=== Text block ===
********

Courts Martial

Decision Information

Summary:

Date of commencement of trial: 13 April 2022

Location: Canadian Forces Base Petawawa, building H-112, 227 Montgomery Road, Petawawa, ON

Language of the trial: English

Charge:

Charge 1: S. 114 NDA, stealing.

Results:

FINDING: Charge 1: Guilty.
SENTENCE: A reprimand and a fine in the amount of $1800.

Decision Content

COURT MARTIAL

 

Citation: R. v. Farrah, 2022 CM 4009

 

Date: 20220413

Docket: 202212

 


Standing Court Martial

 

4th Canadian Division Support Base Petawawa

Petawawa, Ontario, Canada

 

Between:

 

Her Majesty the Queen

 

- and -

 

Corporal D.P. Farrah, Offender

 

 

Before: Commander J.B.M. Pelletier, M.J.


 

REASONS FOR SENTENCE

 

Introduction

 

[1]               Corporal Farrah, having accepted and recorded your plea of guilty in respect of the one charge on the charge sheet, the Court now finds you guilty of that charge for stealing lumber, contrary to section 114 of the National Defence Act (NDA).

 

A joint submission is being proposed

 

[2]               I now need to impose the sentence. This is a case where a joint submission is made to the Court. Both prosecution and defence counsel recommended that I impose a sentence constituted of a reprimand and a fine of $1,800.

 

[3]               This recommendation of counsel severely limits my discretion in the determination of an appropriate sentence. As any other trial judge, I may depart from a joint submission only if the proposed sentence would bring the administration of justice into disrepute or is otherwise contrary to the public interest. This is the test promulgated by the Supreme Court of Canada (SCC) in R. v. Anthony-Cook, 2016 SCC 43.

********

=== Records shown ===
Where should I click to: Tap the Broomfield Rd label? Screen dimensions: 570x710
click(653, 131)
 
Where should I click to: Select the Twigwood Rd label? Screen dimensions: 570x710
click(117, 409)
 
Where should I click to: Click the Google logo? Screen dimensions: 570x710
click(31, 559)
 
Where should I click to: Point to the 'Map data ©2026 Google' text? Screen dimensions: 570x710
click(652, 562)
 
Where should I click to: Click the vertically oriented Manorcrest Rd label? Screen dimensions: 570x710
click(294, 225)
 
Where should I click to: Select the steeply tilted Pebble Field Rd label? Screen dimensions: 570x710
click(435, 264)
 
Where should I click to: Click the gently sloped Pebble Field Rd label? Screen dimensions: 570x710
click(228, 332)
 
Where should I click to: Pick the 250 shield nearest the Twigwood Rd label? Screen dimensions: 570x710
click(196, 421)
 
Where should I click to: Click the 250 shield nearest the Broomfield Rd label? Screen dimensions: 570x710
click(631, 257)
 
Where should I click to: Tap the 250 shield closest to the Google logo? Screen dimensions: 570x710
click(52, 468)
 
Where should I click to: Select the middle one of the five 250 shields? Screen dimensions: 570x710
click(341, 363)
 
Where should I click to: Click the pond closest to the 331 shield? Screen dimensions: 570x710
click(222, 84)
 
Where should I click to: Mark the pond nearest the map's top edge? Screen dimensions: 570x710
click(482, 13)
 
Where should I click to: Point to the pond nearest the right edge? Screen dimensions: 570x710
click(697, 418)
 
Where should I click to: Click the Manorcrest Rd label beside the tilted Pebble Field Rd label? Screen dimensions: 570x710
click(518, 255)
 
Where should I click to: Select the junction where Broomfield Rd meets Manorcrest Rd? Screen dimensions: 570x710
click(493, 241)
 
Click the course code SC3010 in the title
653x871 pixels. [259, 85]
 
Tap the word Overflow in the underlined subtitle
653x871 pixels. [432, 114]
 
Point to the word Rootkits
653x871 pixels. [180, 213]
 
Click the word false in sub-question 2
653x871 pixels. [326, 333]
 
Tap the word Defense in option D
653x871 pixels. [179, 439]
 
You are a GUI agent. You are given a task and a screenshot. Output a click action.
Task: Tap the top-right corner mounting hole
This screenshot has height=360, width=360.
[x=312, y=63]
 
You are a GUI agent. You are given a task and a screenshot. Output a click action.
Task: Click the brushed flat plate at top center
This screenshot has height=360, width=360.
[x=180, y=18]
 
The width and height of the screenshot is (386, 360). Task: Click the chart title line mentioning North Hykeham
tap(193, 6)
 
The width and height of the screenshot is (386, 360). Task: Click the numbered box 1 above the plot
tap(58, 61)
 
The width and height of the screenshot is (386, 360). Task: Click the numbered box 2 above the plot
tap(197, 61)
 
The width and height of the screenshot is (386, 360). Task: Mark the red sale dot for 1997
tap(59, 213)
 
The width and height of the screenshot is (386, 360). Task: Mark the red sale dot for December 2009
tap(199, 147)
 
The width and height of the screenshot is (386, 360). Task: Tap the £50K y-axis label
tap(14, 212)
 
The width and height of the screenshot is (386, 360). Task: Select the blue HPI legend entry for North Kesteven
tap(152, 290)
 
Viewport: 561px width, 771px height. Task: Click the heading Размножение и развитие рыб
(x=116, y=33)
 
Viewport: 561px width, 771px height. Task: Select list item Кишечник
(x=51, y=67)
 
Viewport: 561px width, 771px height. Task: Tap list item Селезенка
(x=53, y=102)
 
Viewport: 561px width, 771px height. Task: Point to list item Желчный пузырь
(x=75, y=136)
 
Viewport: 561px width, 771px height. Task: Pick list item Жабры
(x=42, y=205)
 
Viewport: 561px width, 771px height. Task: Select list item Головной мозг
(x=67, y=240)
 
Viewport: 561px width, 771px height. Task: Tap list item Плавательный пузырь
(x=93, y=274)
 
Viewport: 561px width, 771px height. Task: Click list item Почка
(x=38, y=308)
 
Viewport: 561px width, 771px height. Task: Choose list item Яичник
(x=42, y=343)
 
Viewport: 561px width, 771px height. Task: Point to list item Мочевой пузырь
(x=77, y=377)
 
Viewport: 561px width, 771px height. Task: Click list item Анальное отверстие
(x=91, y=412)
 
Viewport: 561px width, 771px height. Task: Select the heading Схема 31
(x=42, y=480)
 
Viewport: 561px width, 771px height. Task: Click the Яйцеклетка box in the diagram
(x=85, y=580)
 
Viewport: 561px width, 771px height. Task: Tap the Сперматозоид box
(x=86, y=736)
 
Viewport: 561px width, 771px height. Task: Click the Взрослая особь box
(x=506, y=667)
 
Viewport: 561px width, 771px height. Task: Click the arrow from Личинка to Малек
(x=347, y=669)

********

=== Problems to solve ===
A – Rewrite the court martial decision starting with "Language of the" and going on through "amount of $1800.", putting "severe reprimand" in place of "reprimand".
B – List every line of the records that contains the string "numbered".
The court martial decision and the records are unrelated to each other.

=== In response ===
A –
Language of the trial: English

Charge:

Charge 1: S. 114 NDA, stealing.

Results:

FINDING: Charge 1: Guilty.
SENTENCE: A severe reprimand and a fine in the amount of $1800.

B –
The width and height of the screenshot is (386, 360). Task: Click the numbered box 1 above the plot
The width and height of the screenshot is (386, 360). Task: Click the numbered box 2 above the plot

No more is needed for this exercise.